Motivo
a palavra amigo me deixa mais calmo. “mulher é bom, mas amigo é sagrado”. tava correndo perto da avenida paulista e imagens começaram a tomar minha cabeça. meu coração começou a acelerar demais. meus olhos choveram. desci num pau só. tô aqui. teve uma vez que tava com a fulana (mulher que um dia amei) num chalé de frente pra uma represa, perto da faculdade dela...

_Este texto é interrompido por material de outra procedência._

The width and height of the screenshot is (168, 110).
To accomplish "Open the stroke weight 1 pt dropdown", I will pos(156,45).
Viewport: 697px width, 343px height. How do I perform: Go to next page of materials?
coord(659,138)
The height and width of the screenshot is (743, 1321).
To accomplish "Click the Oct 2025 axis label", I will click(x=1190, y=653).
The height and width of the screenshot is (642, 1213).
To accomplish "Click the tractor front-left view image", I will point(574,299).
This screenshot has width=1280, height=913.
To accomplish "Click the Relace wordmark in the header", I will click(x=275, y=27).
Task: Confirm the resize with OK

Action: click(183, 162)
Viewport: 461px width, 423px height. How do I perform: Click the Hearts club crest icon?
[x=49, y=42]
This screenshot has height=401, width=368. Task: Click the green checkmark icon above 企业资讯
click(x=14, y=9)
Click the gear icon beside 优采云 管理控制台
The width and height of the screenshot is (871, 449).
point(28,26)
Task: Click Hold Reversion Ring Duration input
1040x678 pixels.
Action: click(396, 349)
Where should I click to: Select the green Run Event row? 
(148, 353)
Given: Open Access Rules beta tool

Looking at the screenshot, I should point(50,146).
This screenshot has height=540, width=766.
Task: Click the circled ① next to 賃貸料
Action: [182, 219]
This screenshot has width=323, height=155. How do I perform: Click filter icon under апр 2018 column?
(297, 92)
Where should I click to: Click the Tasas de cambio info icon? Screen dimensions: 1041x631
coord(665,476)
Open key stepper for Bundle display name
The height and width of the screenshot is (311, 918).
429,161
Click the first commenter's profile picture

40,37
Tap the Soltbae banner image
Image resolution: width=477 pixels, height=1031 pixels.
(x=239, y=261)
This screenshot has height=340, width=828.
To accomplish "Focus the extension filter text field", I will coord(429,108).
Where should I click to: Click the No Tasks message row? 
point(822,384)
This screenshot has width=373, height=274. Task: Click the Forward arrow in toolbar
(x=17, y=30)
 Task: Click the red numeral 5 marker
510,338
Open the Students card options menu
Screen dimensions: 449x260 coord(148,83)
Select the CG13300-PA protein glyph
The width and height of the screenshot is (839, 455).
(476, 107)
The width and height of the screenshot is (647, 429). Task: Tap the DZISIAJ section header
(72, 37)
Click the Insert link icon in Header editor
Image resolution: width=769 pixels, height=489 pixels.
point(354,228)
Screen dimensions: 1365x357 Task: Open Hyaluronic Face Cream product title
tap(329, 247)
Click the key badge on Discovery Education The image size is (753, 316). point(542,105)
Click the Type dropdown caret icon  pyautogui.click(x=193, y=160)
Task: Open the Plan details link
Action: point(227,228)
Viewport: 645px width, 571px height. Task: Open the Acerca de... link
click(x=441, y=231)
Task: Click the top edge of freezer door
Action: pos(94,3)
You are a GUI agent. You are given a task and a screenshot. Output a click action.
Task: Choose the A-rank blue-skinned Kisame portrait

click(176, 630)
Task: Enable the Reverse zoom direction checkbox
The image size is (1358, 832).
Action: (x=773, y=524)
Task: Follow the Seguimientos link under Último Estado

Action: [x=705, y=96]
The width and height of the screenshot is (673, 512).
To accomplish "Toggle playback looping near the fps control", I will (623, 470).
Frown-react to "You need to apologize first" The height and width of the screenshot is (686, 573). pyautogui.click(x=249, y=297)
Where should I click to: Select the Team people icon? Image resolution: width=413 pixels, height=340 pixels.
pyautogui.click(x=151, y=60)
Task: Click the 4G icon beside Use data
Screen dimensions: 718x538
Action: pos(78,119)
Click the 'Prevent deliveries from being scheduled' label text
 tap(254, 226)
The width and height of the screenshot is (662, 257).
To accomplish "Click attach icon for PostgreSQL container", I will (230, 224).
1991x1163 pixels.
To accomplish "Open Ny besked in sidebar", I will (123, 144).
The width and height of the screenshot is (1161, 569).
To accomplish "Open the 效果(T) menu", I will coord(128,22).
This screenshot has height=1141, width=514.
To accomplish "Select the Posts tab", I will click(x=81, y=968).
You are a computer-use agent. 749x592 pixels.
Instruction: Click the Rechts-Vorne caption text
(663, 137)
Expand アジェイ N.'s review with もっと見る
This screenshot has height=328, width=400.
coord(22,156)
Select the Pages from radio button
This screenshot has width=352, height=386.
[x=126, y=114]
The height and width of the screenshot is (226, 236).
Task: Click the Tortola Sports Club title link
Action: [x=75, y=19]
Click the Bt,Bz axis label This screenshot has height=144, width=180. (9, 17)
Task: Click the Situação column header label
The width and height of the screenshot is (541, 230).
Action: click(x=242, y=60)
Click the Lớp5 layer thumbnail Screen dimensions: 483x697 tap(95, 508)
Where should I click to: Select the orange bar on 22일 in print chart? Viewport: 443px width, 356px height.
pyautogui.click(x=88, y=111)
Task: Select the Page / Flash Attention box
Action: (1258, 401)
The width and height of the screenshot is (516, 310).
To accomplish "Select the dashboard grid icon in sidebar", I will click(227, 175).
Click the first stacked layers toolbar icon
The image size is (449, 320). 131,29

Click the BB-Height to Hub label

ela tinha me levado café na cama. a gente fez amor, sexo, troca de fluídos orgânicos, trepamos, essas coisas. de repente eu comecei a chorar. era um choro muito sentido. sentido lá dentro. tava, fazia algum tempo, sem usar drogas, e por isso não podia culpar aquelas substâncias químicas alteradoras de humor pelo meu choro.
se bem que uma imagem, um pensamento inadequado, um dia de chuva também alteram o nosso humor. placebo? pra mim isso não existe. é tudo um grande placebo: da bíblia ao gibi, por exemplo. um pensamento pode te matar mais rápido que veneno. tentei fingir que tava precisando ir ao banheiro, mas ela percebeu e perguntou: "o que aconteceu?" eu disse: "não sei...eu tô triste".
"mas por quê, me fala... por favor ". pediu carinhosamente. ficou tão preocupada que eu disse que tava triste comigo, que tava mal por não amá-la como achava que ela merecia ser amada. no fundo eu falei qualquer coisa pra não dizer que não sabia o motivo.
mas o que eu disse a ela não era mentira. "qualquer motivo serve pra quem quer motivo".